# Moving to Sacramento in September



## simsy2082 (Jul 26, 2009)

Hi All,

I will be moving to Sacramento in September and need some advice on renting an apartment. I lived in San Diego in 2003-2004 for my year abroad during University. 
I have not lived in the US since this time but I did have a US credit card whilst I was there and I have a social security number. I did not always make payments on time so my credit report lists several missed payments.
I am concerned that as I will not be employed when i get there and my credit history is not fantastic ( and also non existent for the past 5 years as I was living in the UK) my chances of renting an apartment will be slim.
I will however have a considerable sum of money to transfer once I open a US bank account so could provide a financial garuntee
Has anyone had any experience of trying to rent an apartment with a lack of credit history and no employment?
I would appreciate any advice - on letters or references I should take with me etc.

Many Thanks


----------



## katerinaver (Sep 29, 2008)

Credit history is essential here. My only advice is to try to show proof to your financial responsibility and deal with small companies or even private people who want to rent apartments, they might be lenient in this area.


----------



## Fatbrit (May 8, 2008)

What Katerina said, basically.

As soon as the money has been transferred, get documentary proof of your worth from a US bank to show potential landlords. Consider using a realtor to help you find property and explain your situation if you don't feel you can do it yourself. Private landlords are usually more flexible than corporate ones.
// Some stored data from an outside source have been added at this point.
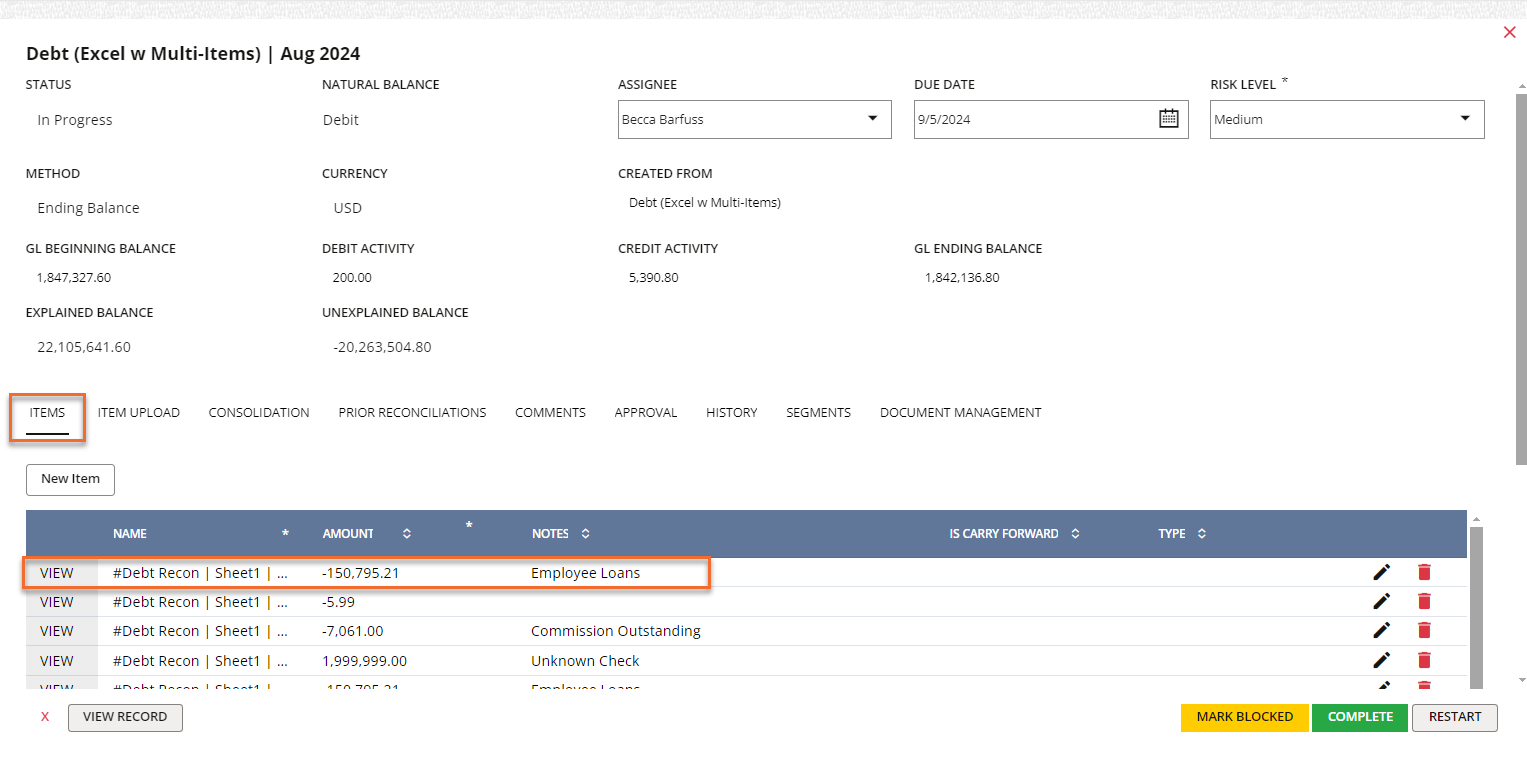The width and height of the screenshot is (1527, 772).
Task: View the Unknown Check item
Action: point(57,661)
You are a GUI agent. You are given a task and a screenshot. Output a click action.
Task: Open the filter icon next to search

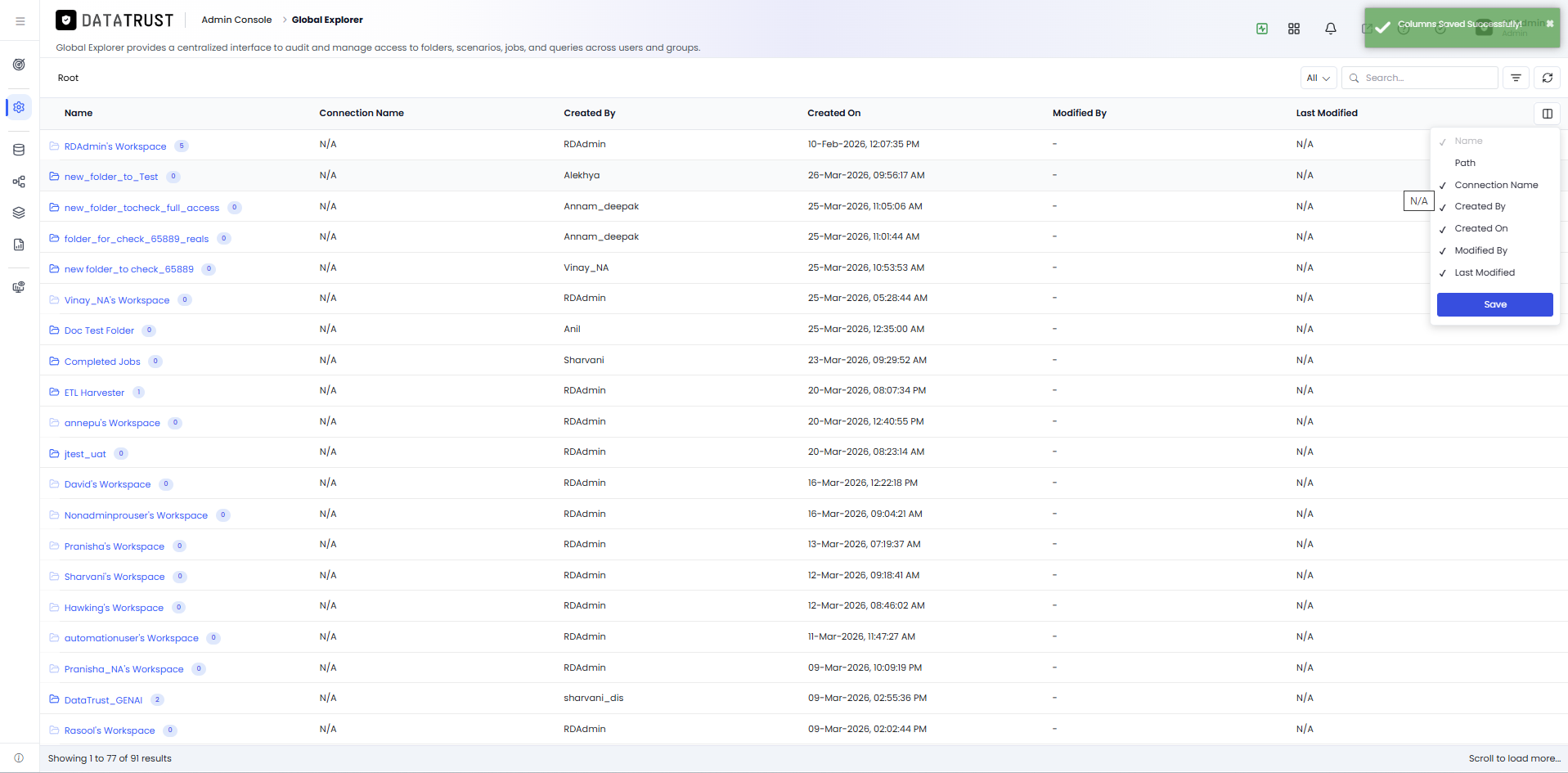tap(1516, 78)
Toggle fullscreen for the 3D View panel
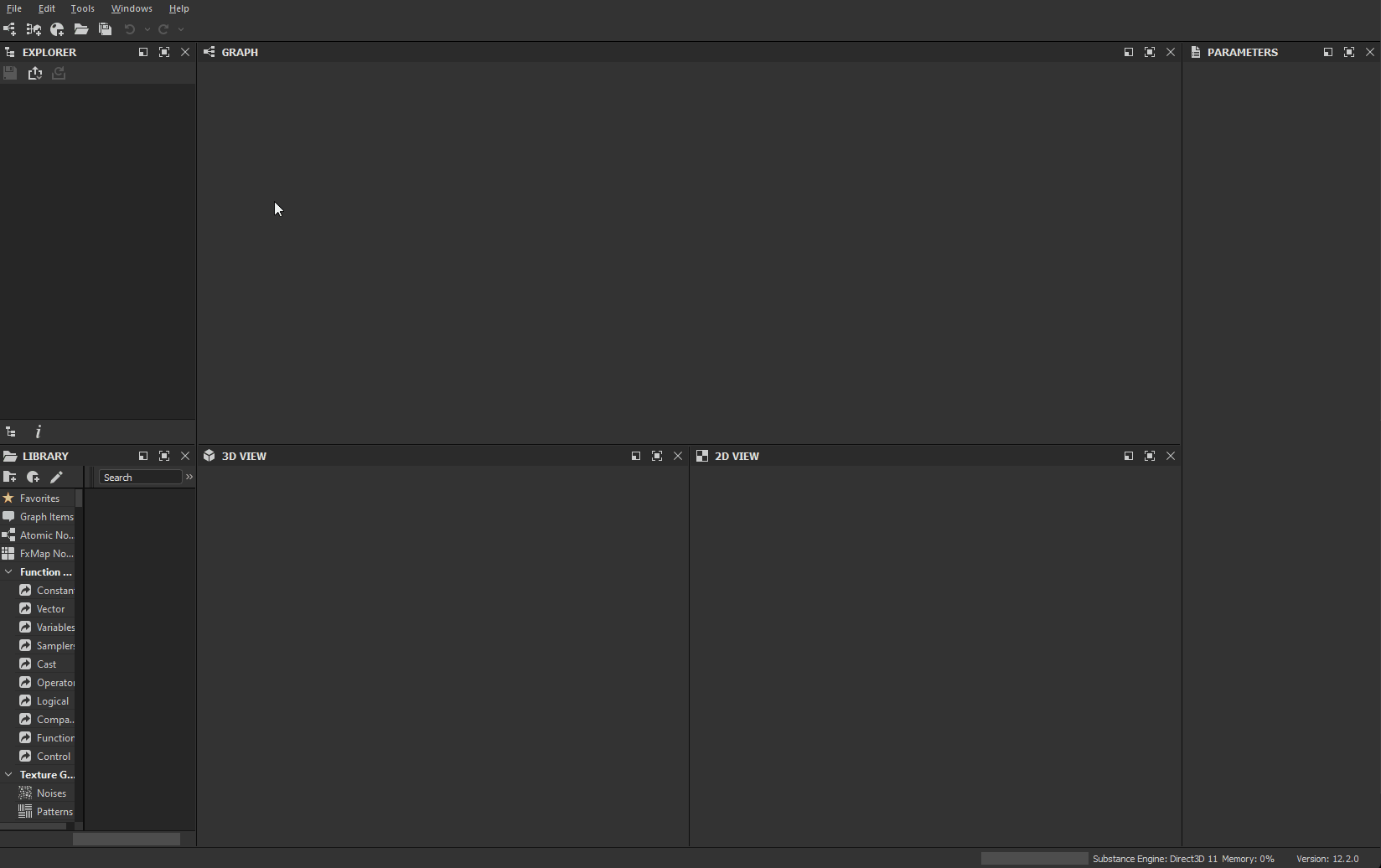 657,456
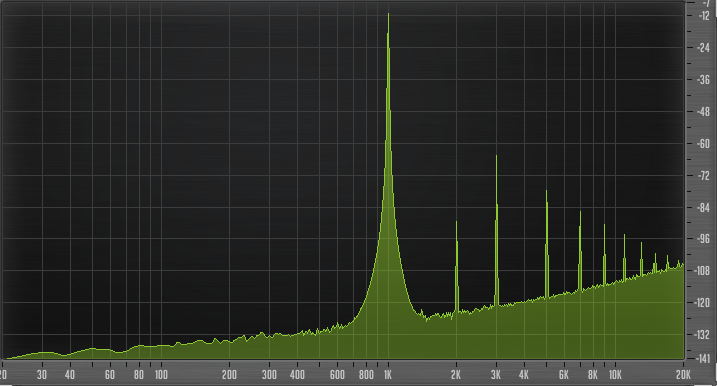This screenshot has width=717, height=386.
Task: Click the -84 dB scale label
Action: 704,207
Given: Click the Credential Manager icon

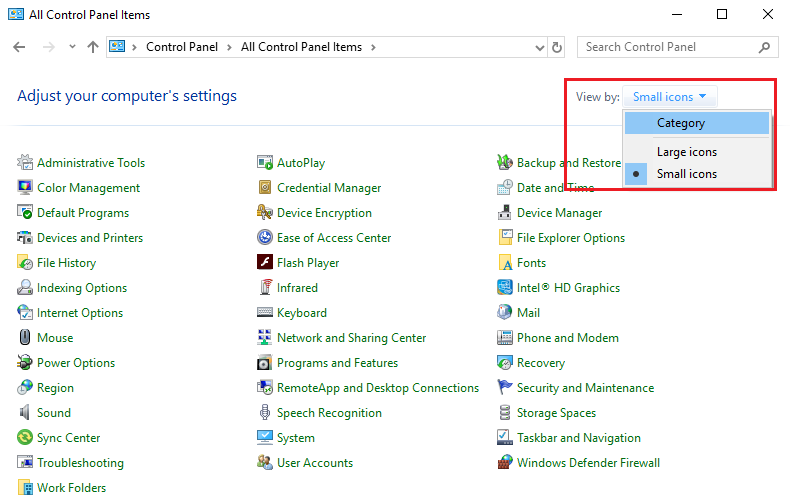Looking at the screenshot, I should (265, 187).
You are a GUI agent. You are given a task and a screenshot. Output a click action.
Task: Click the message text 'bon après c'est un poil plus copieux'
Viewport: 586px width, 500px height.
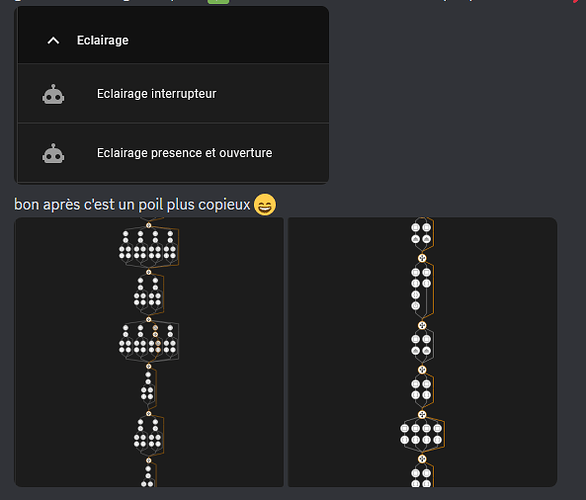click(132, 204)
Use craigslist to find private ones.


----------



## simsy2082 (Jul 26, 2009)

Hi All,
Thanks for the advice
Was actually quite easy in the end, I took copies of my British credit report, a bank statement and reference from a previous landlord and this was sufficient to rent an apartment. I have also managed to get phone, internet and cable without any bother so I can start building a credit history.


----------



## Fatbrit (May 8, 2008)

simsy2082 said:


> Hi All,
> Thanks for the advice
> Was actually quite easy in the end, I took copies of my British credit report, a bank statement and reference from a previous landlord and this was sufficient to rent an apartment. I have also managed to get phone, internet and cable without any bother so I can start building a credit history.


The utilities won't get you a credit score, although they can ding it if you don't pay on time. Best bet is a secured credit card (BoA or Wells Fargo). Put $500 in a deposit account to get the card. Spend no more than $100 (20%) every month on it, then pay off in full when the bill arrives. After six months you'll have a good but fledgling score.


----------